Il processo di maturazione
—E così torniamo a quello che ci dicevamo prima della partita con l'Empoli. A quella curiosità che accompagnava una gara che avrebbe dato risposte parecchio importanti ad una lunga serie di domande. Quale può essere l'obiettivo? C'è stato un ulteriore salto di qualità? A che punto è il processo di maturazione? Bene (anzi male) le risposte sono quasi tutte negative e la spiegazione secondo me è sostanzialmente una. Declinabile in diverse micro questioni, ma tutte (appunto) riconducibili alla stessa “madre”: il livello dei giocatori e, più che altro, la loro forza a livello mentale. Quanti di loro si sono mai ritrovati a lottare per un posto tra le prime quattro o cinque del campionato? Quanti di loro sanno cosa vuol dire giocare ogni partita (o quasi) con l'obbligo di vincere?
C'è Bonaventura (anche se il suo Milan non era né quello di oggi né tanto meno quello capace di vincere campionati e Champions), c'è Arthur, forse Biraghi (che almeno un anno nello spogliatoio dell'Inter c'è stato) e poi? Lo stesso Nico, per dispersione il miglior giocatore della rosa, non ha mai lottato per certi traguardi. E se è vero che in parte la mentalità si può allenare (e Italiano l'ha fatto, dando identità e coraggio) è altrettanto innegabile che oltre un certo limite è difficile andare.
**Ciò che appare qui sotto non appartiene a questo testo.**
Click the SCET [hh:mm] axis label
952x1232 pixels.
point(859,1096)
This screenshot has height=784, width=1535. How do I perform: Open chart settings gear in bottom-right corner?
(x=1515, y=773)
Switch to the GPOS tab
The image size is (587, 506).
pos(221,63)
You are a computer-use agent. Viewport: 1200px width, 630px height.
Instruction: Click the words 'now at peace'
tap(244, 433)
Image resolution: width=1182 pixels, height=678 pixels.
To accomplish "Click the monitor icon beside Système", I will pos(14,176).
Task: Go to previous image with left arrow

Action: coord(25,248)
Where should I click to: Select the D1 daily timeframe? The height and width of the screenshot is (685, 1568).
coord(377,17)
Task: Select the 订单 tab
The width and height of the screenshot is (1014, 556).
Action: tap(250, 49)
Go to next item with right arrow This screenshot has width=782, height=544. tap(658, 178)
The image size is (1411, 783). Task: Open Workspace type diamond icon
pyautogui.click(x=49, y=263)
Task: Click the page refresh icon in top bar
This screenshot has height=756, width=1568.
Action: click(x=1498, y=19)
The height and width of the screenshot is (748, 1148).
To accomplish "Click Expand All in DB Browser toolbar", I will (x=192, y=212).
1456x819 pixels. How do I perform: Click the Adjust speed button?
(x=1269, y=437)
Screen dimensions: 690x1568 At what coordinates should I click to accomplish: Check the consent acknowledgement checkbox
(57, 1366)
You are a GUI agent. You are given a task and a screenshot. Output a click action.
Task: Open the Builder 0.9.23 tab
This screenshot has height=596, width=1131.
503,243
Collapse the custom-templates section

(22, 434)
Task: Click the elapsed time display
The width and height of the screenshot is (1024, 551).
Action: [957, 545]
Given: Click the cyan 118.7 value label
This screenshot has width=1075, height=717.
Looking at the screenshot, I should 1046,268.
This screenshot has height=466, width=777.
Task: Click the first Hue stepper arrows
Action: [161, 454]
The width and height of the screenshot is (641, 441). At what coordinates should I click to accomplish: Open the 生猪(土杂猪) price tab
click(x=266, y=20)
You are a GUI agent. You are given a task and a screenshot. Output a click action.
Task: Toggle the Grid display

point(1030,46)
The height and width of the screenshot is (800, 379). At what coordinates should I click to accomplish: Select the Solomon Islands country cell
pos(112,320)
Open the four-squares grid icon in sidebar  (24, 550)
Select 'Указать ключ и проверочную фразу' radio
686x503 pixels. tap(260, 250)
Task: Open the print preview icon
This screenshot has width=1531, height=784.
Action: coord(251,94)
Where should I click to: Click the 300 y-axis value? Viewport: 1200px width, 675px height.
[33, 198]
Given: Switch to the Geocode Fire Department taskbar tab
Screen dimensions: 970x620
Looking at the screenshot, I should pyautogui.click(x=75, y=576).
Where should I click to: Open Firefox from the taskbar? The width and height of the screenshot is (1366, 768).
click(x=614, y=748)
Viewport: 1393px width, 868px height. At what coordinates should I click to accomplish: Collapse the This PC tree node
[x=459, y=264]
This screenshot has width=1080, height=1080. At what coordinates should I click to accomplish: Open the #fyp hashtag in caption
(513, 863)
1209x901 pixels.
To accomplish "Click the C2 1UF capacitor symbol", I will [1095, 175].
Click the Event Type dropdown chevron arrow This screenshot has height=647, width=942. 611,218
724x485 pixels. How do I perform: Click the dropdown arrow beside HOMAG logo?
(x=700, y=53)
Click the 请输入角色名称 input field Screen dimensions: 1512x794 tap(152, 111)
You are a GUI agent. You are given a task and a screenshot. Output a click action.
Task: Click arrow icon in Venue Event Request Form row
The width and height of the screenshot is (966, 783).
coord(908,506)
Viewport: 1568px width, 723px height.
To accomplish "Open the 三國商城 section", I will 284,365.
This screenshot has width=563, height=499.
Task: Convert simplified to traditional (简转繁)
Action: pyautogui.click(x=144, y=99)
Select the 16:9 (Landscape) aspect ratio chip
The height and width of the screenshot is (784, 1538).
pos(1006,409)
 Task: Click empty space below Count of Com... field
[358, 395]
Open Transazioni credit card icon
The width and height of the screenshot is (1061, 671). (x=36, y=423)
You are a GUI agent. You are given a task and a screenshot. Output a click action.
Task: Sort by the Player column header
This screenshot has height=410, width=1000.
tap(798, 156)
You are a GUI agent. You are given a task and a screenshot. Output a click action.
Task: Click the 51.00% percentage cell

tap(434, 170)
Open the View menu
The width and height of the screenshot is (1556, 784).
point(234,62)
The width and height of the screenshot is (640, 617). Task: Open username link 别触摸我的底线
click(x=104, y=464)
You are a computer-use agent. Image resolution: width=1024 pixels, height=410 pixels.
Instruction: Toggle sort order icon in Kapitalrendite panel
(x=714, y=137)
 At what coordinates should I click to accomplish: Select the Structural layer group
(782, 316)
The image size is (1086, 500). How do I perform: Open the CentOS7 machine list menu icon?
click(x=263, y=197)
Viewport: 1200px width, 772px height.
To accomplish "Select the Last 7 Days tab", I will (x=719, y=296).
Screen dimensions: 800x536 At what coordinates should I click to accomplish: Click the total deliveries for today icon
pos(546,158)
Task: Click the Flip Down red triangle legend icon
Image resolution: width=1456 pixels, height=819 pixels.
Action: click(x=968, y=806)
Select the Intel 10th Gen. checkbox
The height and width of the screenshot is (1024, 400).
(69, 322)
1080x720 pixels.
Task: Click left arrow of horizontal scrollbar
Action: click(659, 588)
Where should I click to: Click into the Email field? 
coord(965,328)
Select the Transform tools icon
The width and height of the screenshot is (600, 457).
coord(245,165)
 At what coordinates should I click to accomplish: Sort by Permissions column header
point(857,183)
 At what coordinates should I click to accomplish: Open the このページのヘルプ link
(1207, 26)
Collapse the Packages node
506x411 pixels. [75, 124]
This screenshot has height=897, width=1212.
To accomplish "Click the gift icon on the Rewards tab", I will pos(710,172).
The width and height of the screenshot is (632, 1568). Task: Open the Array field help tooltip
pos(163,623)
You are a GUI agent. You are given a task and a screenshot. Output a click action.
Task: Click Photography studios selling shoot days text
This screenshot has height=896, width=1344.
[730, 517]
Altrimenti non esisterebbero le categorie e basterebbe trovare un bravo allenatore e lavorare tanto su se stessi per meritarsi una grande squadra.
Come rimediare
—Non è così, ovviamente. Qualcosa si può fare costruendosi campioni in casa (Chiesa, Vlahovic, magari Kayode...) ma ad un certo punto per pensare sul serio di giocarsela da pari a pari con chi in Champions ci va da anni, bisogna osare. Altrimenti, e non ci sarebbe niente di male, il rischio è quello di doversi accontentare o, comunque, di dover sperare sempre non solo nei propri meriti e nella propria forza, ma anche nei problemi e negli errori delle altre. In passato, tanto per tornare al punto di partenza, è successo. E non è un caso se la Fiorentina di Frey, Toni, Gilardino, Mutu e compagnia prima, e quella di Gonzalo, Borja, Pizarro e gli altri poi, riuscirono (per anni) a stare tra le prime quattro. Erano, quelli, calciatori forti. Nei piedi, e nella testa. Per questo sbagliavano poco. Per questo, soprattutto, non fallivano occasioni come quella di lunedì sera.